■ Задание
Кратко перескажите абзац текста страницы, который начинается словами «И ещё один пример приведу». Сохраните его основные факты.

■ Текст страницы
_ _ _ _ _
Или идёт, к примеру, семья по Липецку, гуляет где-то в районе НЛМК. Видит прекрасный монумент, славящий человека труда. Дети говорят: «Папа, смотри, это металлург, как ты. Ты герой!» А если видят что-то непонятное, ни на что не похожее с надписью «металлург будущего», то могут спросить: «Папа, вот это — металлург будущего. А ты тогда кто?» Всё-таки над этим нужно думать и просчитывать такие моменты.

И ещё один пример приведу, который меня возмущает. Я окончил 5-ю школу в Липецке. И я, и мои одноклассники помнят легендарного баскетболиста на торце школьного здания. Вот приехал в Липецк, мне все говорят:«Баскетболиста убирают!» Как такое можно демонтировать? Ведь это же символ, не просто роспись по штукатурке. Да, я понимаю, время не стоит на месте, нужно ремонтировать, где-то что-то утеплять. Но тогда предложите взамен адекватный вариант, а не совершенно неразумное решение.

Чтобы создать

— А было такое, чтобы пространство оказывало влияние на вас и как-то диктовало, заставляло входить в объём?

— Я помню случай, произошедший со мной на Валааме, куда мы поехали после окончания института реставрировать собор. Огромный такой собор, великолепный, красочный. И был там нижний храм, я в него спустился после того, как несколько часов писал на лесах собора. Спустился, и сразу на колени упал. Так затянуло это пространство. Потому что там — ничего. Только низкие белые своды. И только маленькие иконки висят такими точечками. Сразу хочется помолиться. И ещё тогда я понял, что много лет оттачивался иконописный канон, например положение во гроб Христа или как писать «Троицу». Но двух одинаковых храмов не бывает. И художник-монументалист должен сам находить каждый раз формы для выражения своей идеи. Не тысячи художников за сотни лет, а он один за короткую свою жизнь. Это сложно.
_ _ _ _ _
Сохранённые записи данных

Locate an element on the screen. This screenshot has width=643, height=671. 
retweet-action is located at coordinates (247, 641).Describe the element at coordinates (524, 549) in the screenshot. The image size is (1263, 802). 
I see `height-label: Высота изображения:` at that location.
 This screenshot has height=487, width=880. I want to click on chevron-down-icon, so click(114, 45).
_ _ _ _ _
■ Ответ на задание
Говорящий окончил 5-ю школу в Липецке. Он и его одноклассники помнят легендарного баскетболиста на торце школьного здания. Приехав в Липецк, он узнал, что баскетболиста убирают, и это его возмущает: изображение является символом, а не просто росписью по штукатурке. Он признаёт, что здание нужно ремонтировать и утеплять. Однако, по его мнению, взамен следует предложить адекватный вариант, а не совершенно неразумное решение.